═════ INFORMATION SUPPLIED

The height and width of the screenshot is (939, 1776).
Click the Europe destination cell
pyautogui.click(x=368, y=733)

══════════
═════ INFORMATION SUPPLIED

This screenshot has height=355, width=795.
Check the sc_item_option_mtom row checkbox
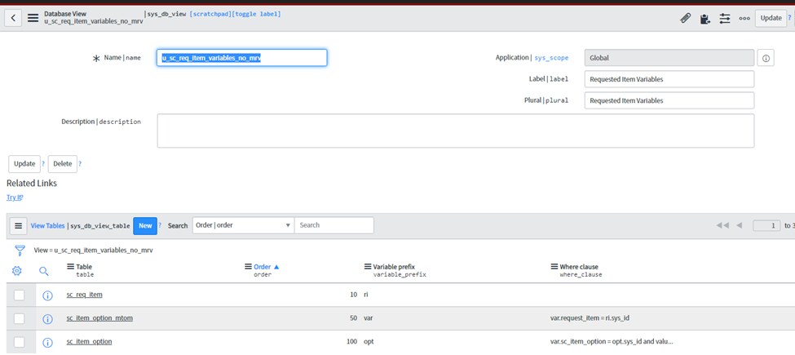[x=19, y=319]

══════════

Render the lines between the one containing "This screenshot has height=355, width=795." and the one containing "[x=19, y=319]", inclusive, as a numbered list. Omit blank lines and leave out the pictures.

▶ _SOLUTION FOR THIS TASK_:
1. This screenshot has height=355, width=795.
2. Check the sc_item_option_mtom row checkbox
3. [x=19, y=319]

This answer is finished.